Enfin, certains modèles ne prédisent pas une direction unique de l’effet de la concurrence sur l’incitation de la banque à rechercher l’information. Dell'Ariccia (2001) développe un modèle théorique de différenciation spatiale pour démontrer comment les asymétries d’informations peuvent à la fois affecter les produits concurrentiels des banques et la structure du marché ; les résultats obtenus quant à l’effet de la concurrence sont relativement ambigus. Dinc (2000), Yafeh et Yosha (2001) et Anand et Galetovic (2006) proposent, pour leur part, des modèles dans lesquels la recherche d’information par les banques a plus de chance de se produire lorsque le degré de concurrence n’est ni trop faible, ni trop élevé, suggérant ainsi une relation non monotone entre le degré de concentration sur les marchés bancaires et la production d’information par les banques.
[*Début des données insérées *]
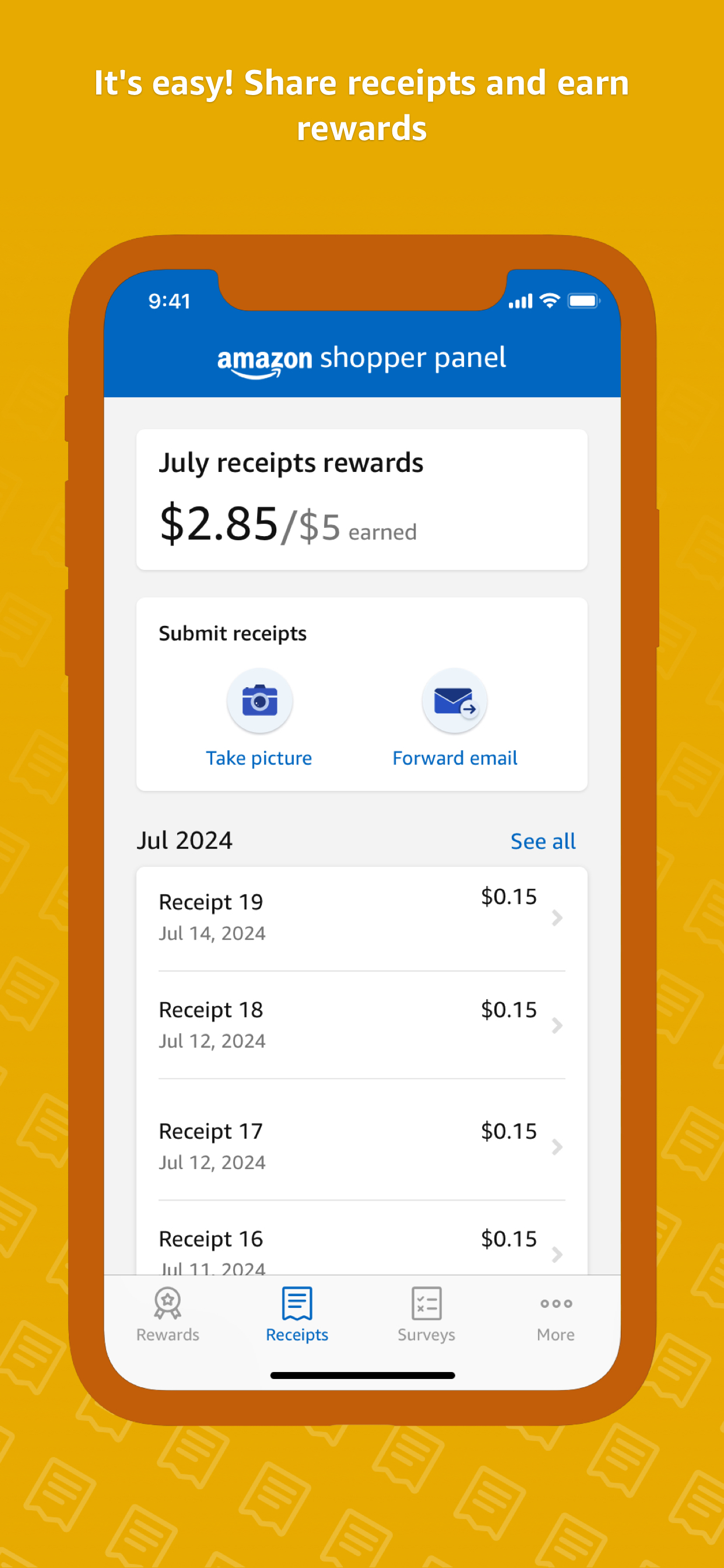Expand Receipt 17 chevron arrow
The width and height of the screenshot is (724, 1568).
click(x=556, y=1147)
Au final, il semble à l’issue de cette revue de la littérature que l’effet de la concurrence est une question empirique. Certaines études analysent donc l’impact direct de la concurrence sur l’orientation des banques - i.e. leur choix d’un financement relationnel nécessitant une connaissance approfondie de l’entreprise emprunteuse ou d’un financement

transactionnel plus impersonnel. Degryse et Ongena (2007) entreprennent une telle démarche sur la base de d’un échantillon de 13 098 emprunts octroyés à des entreprises belges. L’originalité de leur contribution réside dans l’utilisation d’une variable binaire qui prend la valeur un si une banque se considère comme la banque principale de l’entreprise. Ils trouvent qu’une augmentation de la concurrence entre les banques les conduit à s’orienter davantage vers le financement relationnel, et donc à fournir un plus grand effort dans la connaissance des entreprises emprunteuses. Elsas (2005) adopte une approche similaire et met en évidence une relation non linéaire entre la concentration du marché et le comportement des housebanks : pour des degrés de concentration faibles ou intermédiaires, les banques s’orientent davantage vers les entreprises emprunteuses et fournissent des efforts de recherche d’information conséquents lorsque le concurrence s’accroît ; mais, lorsque les marchés sont fortement concentrés, la baisse de la concurrence entretient l’incitation des banques à développer des relations de clientèle et à collecter les informations nécessaires à ce type de relation. Ces études ne semblent donc pas valider l’effet de la concurrence sur le comportement des banques ; mais les résultats peuvent s’expliquer non seulement par le choix des pays d’étude, mais également par le choix de la mesure de la concentration qui est fréquemment approché par le degré de concentration du secteur bancaire92. Or, selon certaines études (Claessens et Laeven, 2004 ; Fernandez de Guevara, Maudos et Perez, 2005 ; Beck, Demirgüç-Kunt et Levine, 2006 ; Schaeck et al., 2006), un tel choix n’est pas pertinent puisque la concurrence et la concentration décrivent deux caractéristiques différentes des systèmes bancaires.